Task description
Set down the entries once more exactly as they were written.

** Supplied data follows **

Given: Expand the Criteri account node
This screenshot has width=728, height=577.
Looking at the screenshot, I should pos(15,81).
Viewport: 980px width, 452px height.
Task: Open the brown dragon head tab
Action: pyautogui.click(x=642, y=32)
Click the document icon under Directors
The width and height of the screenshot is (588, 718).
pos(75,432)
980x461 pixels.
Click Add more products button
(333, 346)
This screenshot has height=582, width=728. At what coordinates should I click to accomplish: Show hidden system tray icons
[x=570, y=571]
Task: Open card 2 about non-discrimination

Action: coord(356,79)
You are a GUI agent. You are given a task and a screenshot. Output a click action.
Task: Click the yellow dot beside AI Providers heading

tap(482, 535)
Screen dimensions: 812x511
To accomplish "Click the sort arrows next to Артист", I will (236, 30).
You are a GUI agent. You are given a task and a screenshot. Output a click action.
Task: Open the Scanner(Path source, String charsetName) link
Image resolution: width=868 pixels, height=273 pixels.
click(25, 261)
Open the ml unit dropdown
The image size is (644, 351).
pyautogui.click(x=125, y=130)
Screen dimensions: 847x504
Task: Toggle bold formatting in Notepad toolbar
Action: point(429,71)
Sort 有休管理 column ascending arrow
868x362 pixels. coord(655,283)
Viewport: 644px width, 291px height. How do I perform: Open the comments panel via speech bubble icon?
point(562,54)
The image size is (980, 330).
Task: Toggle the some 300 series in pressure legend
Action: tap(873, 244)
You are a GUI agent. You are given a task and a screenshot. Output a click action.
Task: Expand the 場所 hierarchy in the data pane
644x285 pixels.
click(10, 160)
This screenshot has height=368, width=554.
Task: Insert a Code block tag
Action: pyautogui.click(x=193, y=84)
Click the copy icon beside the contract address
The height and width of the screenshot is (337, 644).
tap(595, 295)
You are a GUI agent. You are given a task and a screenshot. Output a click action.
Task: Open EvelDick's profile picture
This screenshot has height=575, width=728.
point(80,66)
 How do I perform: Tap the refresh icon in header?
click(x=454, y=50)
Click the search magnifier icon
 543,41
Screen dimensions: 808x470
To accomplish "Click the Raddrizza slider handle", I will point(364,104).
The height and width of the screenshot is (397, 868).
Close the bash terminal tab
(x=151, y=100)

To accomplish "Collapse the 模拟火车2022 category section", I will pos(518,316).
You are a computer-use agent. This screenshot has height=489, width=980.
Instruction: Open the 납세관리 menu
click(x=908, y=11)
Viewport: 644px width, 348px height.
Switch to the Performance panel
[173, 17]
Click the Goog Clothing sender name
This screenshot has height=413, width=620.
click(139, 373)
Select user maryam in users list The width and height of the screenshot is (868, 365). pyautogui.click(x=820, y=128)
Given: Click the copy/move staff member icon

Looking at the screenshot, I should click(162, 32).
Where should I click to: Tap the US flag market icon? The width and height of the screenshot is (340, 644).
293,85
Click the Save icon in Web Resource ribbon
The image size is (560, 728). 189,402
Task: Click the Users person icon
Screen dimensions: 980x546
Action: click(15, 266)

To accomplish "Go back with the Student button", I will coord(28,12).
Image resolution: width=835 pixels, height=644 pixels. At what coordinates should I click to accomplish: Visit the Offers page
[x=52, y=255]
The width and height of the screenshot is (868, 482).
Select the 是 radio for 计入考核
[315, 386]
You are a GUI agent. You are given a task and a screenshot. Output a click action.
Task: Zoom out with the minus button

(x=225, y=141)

** End of Supplied data **

Result of the exercise
Given: Expand the Criteri account node
This screenshot has width=728, height=577.
Looking at the screenshot, I should pos(15,81).
Viewport: 980px width, 452px height.
Task: Open the brown dragon head tab
Action: pyautogui.click(x=642, y=32)
Click the document icon under Directors
The width and height of the screenshot is (588, 718).
pos(75,432)
980x461 pixels.
Click Add more products button
(333, 346)
This screenshot has height=582, width=728. At what coordinates should I click to accomplish: Show hidden system tray icons
[x=570, y=571]
Task: Open card 2 about non-discrimination

Action: coord(356,79)
You are a GUI agent. You are given a task and a screenshot. Output a click action.
Task: Click the yellow dot beside AI Providers heading

tap(482, 535)
Screen dimensions: 812x511
To accomplish "Click the sort arrows next to Артист", I will (236, 30).
You are a GUI agent. You are given a task and a screenshot. Output a click action.
Task: Open the Scanner(Path source, String charsetName) link
Image resolution: width=868 pixels, height=273 pixels.
click(25, 261)
Open the ml unit dropdown
The image size is (644, 351).
pyautogui.click(x=125, y=130)
Screen dimensions: 847x504
Task: Toggle bold formatting in Notepad toolbar
Action: point(429,71)
Sort 有休管理 column ascending arrow
868x362 pixels. coord(655,283)
Viewport: 644px width, 291px height. How do I perform: Open the comments panel via speech bubble icon?
point(562,54)
The image size is (980, 330).
Task: Toggle the some 300 series in pressure legend
Action: tap(873, 244)
You are a GUI agent. You are given a task and a screenshot. Output a click action.
Task: Expand the 場所 hierarchy in the data pane
644x285 pixels.
click(10, 160)
This screenshot has height=368, width=554.
Task: Insert a Code block tag
Action: pyautogui.click(x=193, y=84)
Click the copy icon beside the contract address
The height and width of the screenshot is (337, 644).
tap(595, 295)
You are a GUI agent. You are given a task and a screenshot. Output a click action.
Task: Open EvelDick's profile picture
This screenshot has height=575, width=728.
point(80,66)
 How do I perform: Tap the refresh icon in header?
click(x=454, y=50)
Click the search magnifier icon
 543,41
Screen dimensions: 808x470
To accomplish "Click the Raddrizza slider handle", I will point(364,104).
The height and width of the screenshot is (397, 868).
Close the bash terminal tab
(x=151, y=100)

To accomplish "Collapse the 模拟火车2022 category section", I will pos(518,316).
You are a computer-use agent. This screenshot has height=489, width=980.
Instruction: Open the 납세관리 menu
click(x=908, y=11)
Viewport: 644px width, 348px height.
Switch to the Performance panel
[173, 17]
Click the Goog Clothing sender name
This screenshot has height=413, width=620.
click(139, 373)
Select user maryam in users list The width and height of the screenshot is (868, 365). pyautogui.click(x=820, y=128)
Given: Click the copy/move staff member icon

Looking at the screenshot, I should click(162, 32).
Where should I click to: Tap the US flag market icon? The width and height of the screenshot is (340, 644).
293,85
Click the Save icon in Web Resource ribbon
The image size is (560, 728). 189,402
Task: Click the Users person icon
Screen dimensions: 980x546
Action: click(15, 266)

To accomplish "Go back with the Student button", I will coord(28,12).
Image resolution: width=835 pixels, height=644 pixels. At what coordinates should I click to accomplish: Visit the Offers page
[x=52, y=255]
The width and height of the screenshot is (868, 482).
Select the 是 radio for 计入考核
[315, 386]
You are a GUI agent. You are given a task and a screenshot. Output a click action.
Task: Zoom out with the minus button

(x=225, y=141)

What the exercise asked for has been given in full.